The BOJ has caught markets off-guard several times. Yields spiked when it skipped a much-anticipated auction in January, stoking fears it may soon taper asset purchases. It then offered to buy unlimited amounts of bonds on Feb. 3, when the 10-year yield spiked to 0.15 percent.
BOJ officials say they have no plan to offer more specific guidance on their market operations, and stress their dominance in the market gives them enough power to suppress yields.
"Communication is important. But that doesn't mean the BOJ should meet each and every request from the market," said a source familiar with the central bank's thinking.
And where this whole narrative comes together is that on one hand Kuroda suddenly wants higher rates, on the other he has some 40 junior bureaucrats in charge of making sure it does not happen, thanks to YCC. Adding pressure on Kuroda is that he suddenly finds himself alone in a world in which all other central banks have launched curve steepening experiments - whose outcome remains unclear - and as a result analysts doubt whether the BOJ could keep battling market forces if global yields continue to rise, particularly with its massive bond purchases seen as unsustainable.
Brightening prospects for Japan's economy, usually good news for policymakers, could also heighten the BOJ's challenges in capping bond yields. Japan's economy expanded for four straight quarters in 2016 thanks to a rebound in global demand while analysts expect inflation to accelerate to near 1 percent later this year, which could push up Japanese yields.
Former BOJ central banker, Sayuri Shirai, who served on the BOJ's board from 2011 to 2016, said the central bank's YCC policy in its current form is confusing and causes big market distortions. "To make the framework more sustainable, it's better to raise the yield target and gradually reduce bond purchases," Shirai told Reuters in an interview on Wednesday.

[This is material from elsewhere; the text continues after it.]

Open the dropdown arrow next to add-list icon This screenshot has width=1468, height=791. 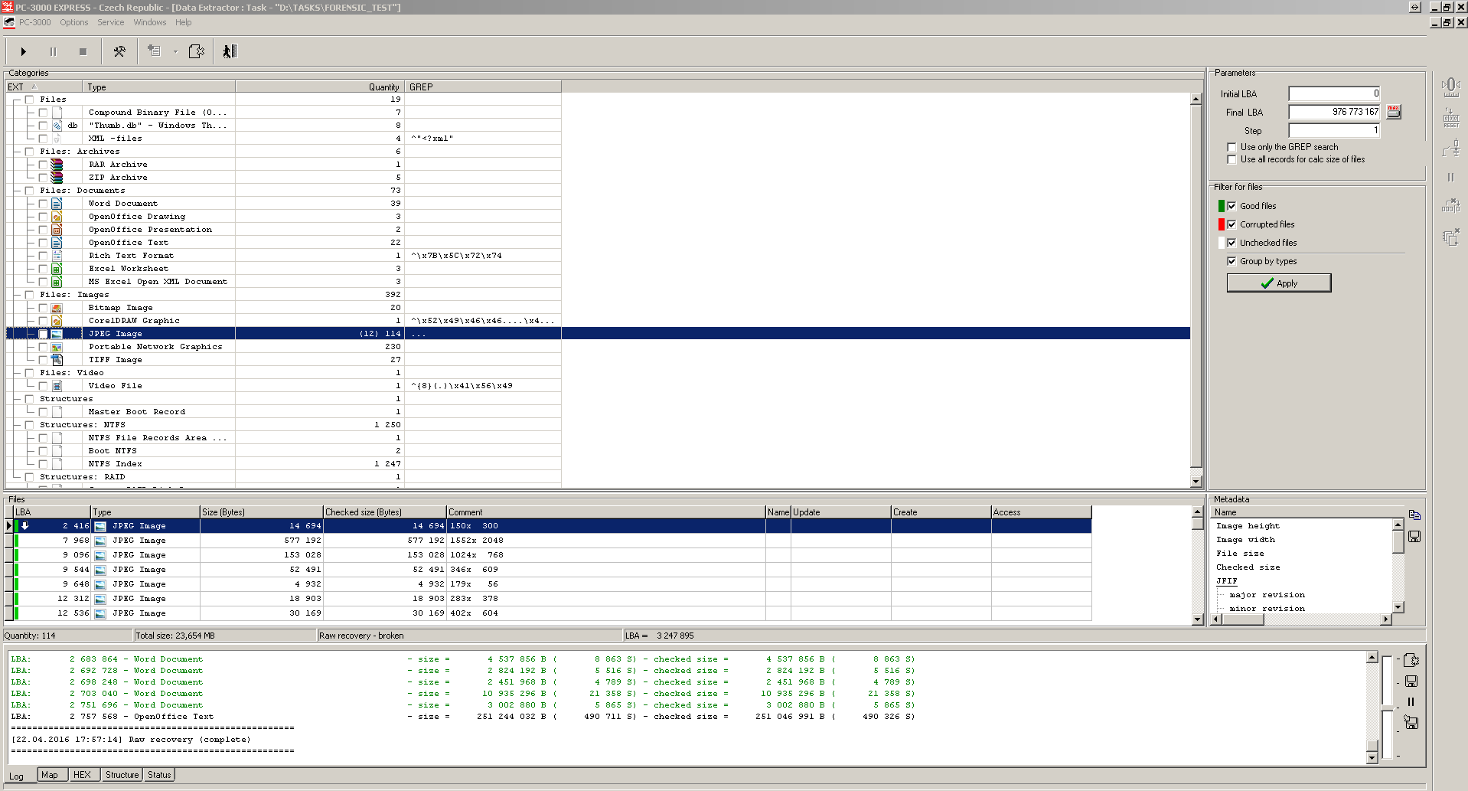tap(175, 51)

That however will not happen. What however will happen is that Kuroda will be right: a financial crisis is likely headed for Japan, however not for the reason he believes; instead it will manifest itself once the market, which is already rising in mutiny against the BOJ's policies, hits a tipping point, and the selling in the country with the 250% debt/GDP, and where the central bank owns 40% of all outstanding debt, begins.